Исходные данные:
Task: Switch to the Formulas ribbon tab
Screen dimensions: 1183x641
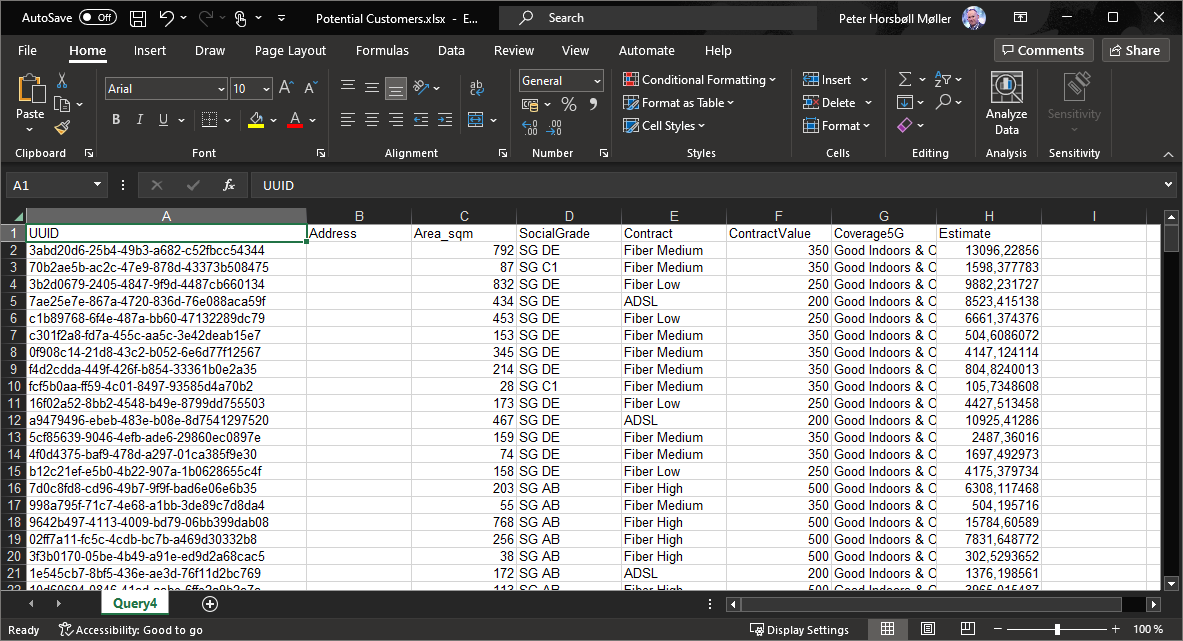Action: [382, 50]
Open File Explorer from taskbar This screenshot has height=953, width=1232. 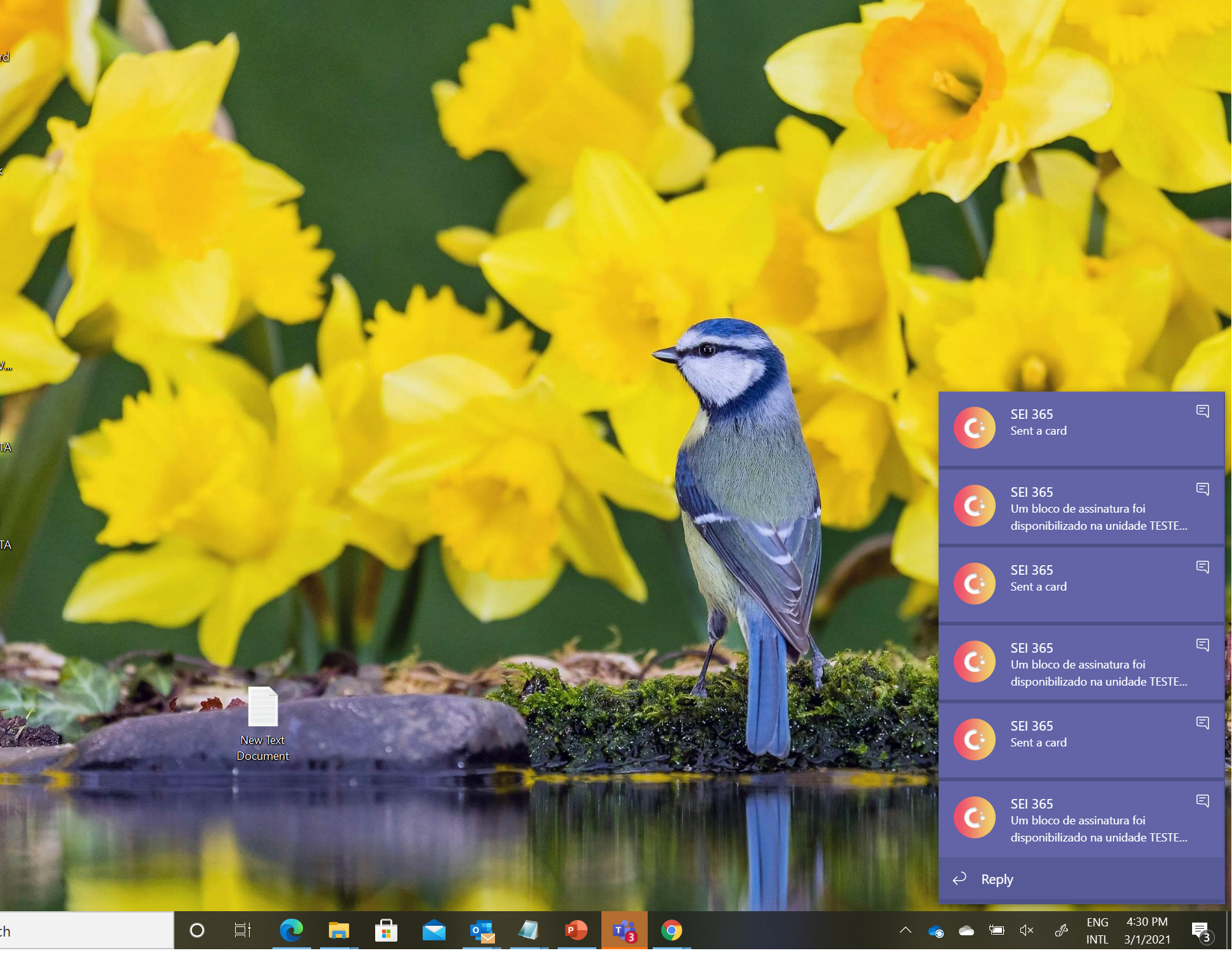click(x=338, y=930)
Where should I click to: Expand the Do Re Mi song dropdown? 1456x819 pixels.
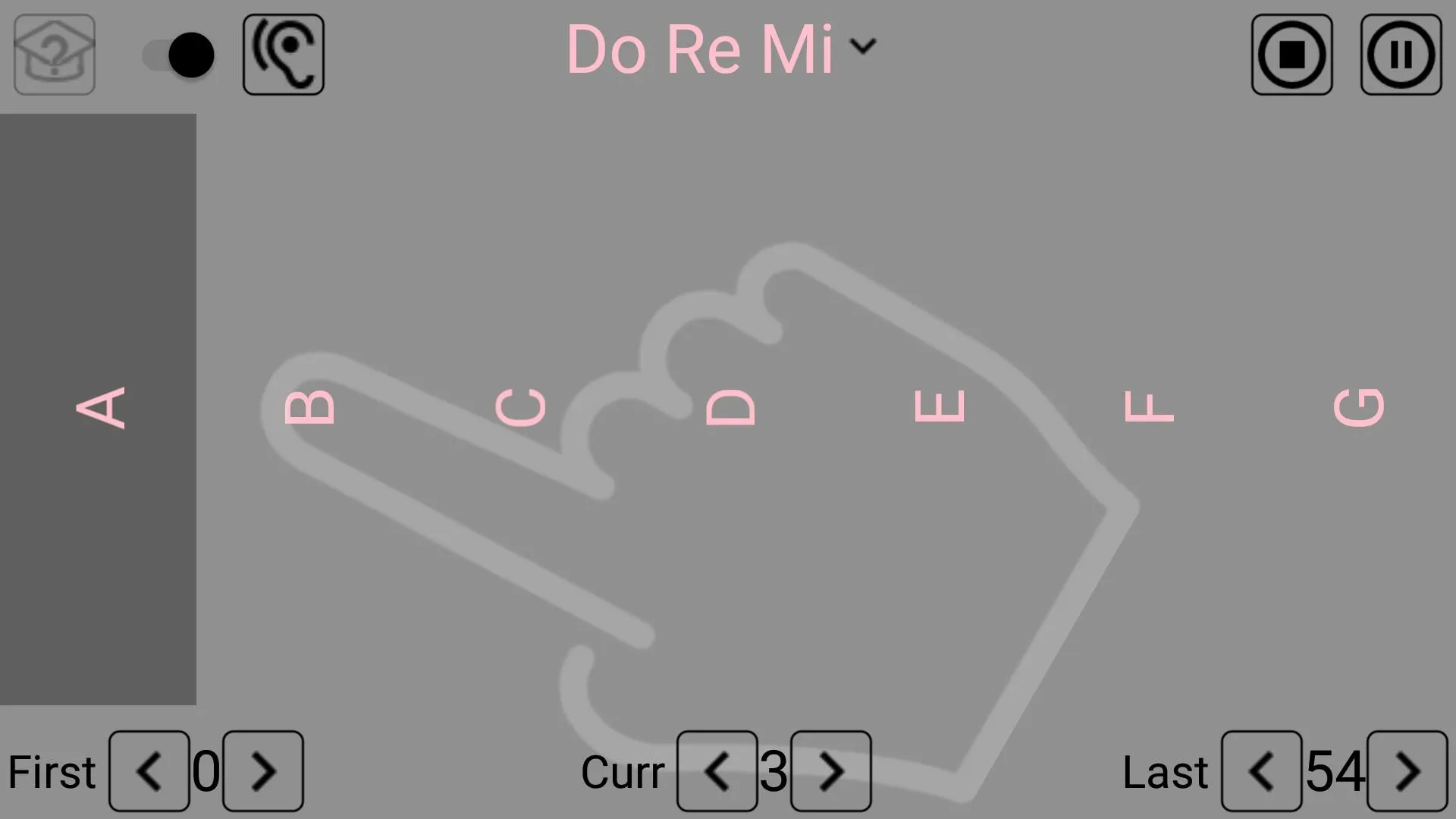pos(862,49)
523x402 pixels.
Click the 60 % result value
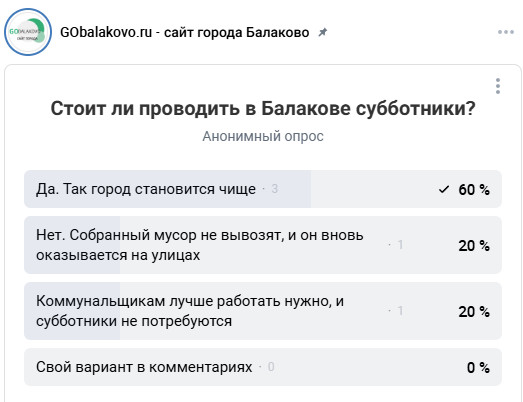tap(474, 189)
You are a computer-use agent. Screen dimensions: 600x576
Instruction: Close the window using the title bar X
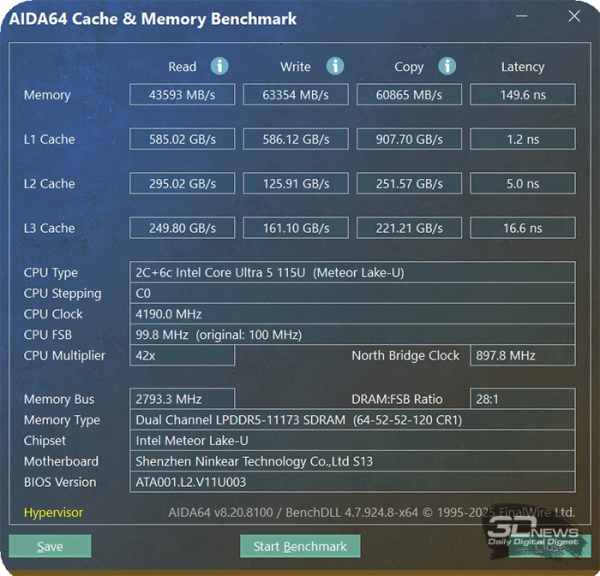(x=572, y=18)
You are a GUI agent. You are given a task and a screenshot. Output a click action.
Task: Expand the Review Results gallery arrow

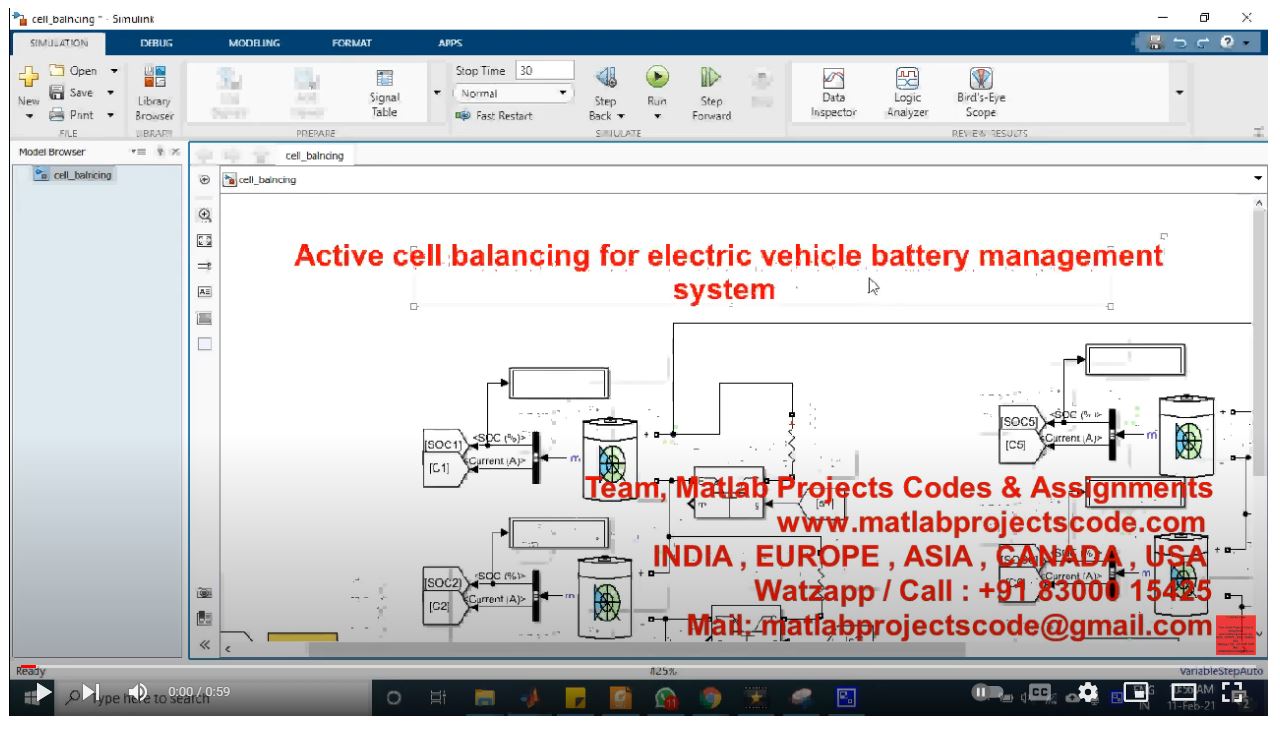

Инструкция к заданию
Выведите дословно строки данных, начиная со строки, содержащей «You are a GUI», и до конца данных включительно. Изображения в ответ не включайте.

Ответ на задание
You are a GUI agent. You are given a task and a screenshot. Output a click action.
Task: Expand the Review Results gallery arrow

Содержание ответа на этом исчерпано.